Signs of A Recovering Housing Market in 2013

The housing market recovery in the U.S. during 2012 was helped by the bottoming out of home prices, record-low rates, decline in foreclosure activity and healthy rental markets. Real estate analysts are pleased with the directions things seem to be heading and are anxious to see what 2013 has in store for the industry. The following are signs of a recovering housing market.

Higher Demand
Phoenix, Miami and North Virginia are seeing dramatic increases in rental and purchasing values. As the prices continue to rise, the need for demand elevates in those areas, especially as the price of rent continues to sky rocket. Renters won’t want to waste that kind of money for something that they don’t own and will take advantage of the lenders low interest rates. If you’re interested in going down the path to home ownership, a real estate agent can help with everything from finding the ideal home, negotiating a fair sale, having a building inspector look over the property and knowing what to expect during the lending process.

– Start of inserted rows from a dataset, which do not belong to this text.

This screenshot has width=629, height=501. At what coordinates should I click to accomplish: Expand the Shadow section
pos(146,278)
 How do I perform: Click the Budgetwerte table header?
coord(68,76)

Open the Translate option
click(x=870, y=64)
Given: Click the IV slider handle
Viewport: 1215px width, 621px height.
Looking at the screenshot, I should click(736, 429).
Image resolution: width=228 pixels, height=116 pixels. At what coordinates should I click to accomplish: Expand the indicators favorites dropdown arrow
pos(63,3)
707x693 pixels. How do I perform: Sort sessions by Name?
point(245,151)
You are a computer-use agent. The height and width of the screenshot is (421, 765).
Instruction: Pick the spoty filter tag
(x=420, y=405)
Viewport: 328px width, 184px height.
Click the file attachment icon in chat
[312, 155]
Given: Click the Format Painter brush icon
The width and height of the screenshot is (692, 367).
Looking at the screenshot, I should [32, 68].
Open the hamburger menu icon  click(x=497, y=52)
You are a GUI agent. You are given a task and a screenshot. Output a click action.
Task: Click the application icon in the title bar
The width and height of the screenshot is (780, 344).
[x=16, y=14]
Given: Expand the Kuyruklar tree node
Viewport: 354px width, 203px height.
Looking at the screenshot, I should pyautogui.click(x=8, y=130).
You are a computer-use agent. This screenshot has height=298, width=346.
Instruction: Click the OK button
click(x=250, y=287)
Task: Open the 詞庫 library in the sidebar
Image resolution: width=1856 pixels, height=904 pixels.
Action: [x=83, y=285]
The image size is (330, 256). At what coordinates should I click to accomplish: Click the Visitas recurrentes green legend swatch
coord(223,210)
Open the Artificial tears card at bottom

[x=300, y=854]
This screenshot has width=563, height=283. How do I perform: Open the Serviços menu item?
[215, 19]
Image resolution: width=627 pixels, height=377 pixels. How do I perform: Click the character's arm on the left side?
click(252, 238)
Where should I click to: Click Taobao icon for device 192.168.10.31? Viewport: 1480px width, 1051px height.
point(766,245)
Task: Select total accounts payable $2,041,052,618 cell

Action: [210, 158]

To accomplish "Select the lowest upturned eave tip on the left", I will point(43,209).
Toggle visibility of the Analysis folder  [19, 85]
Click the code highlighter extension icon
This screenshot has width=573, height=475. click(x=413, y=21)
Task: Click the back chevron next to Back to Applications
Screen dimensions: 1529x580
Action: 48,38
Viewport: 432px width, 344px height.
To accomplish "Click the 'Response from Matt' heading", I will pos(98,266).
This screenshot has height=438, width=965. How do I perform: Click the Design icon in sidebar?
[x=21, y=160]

Mortgage Lending and Underwriting
The current guidelines for lending institutions and underwriting are rigid, thus making a home loan obtainable for homebuyers without good credit is especially difficult. The future outlook will continue to look bleak, and the subprime free-for-all has ended. Unfortunately, not everyone will be able to afford the luxury of qualifying for a loan. Credit worthiness is more important than ever. Equifax warns that there is no quick fix to eliminate past aspects of your credit history. Ideally, you must handle your credit responsibly over a long period of time. In order to improve your credit worthiness, it is important to pay your bills on time, get and stay current on credit card payments, pay off debt rather than shifting it to a new credit account and shop for loan rates within a short time period.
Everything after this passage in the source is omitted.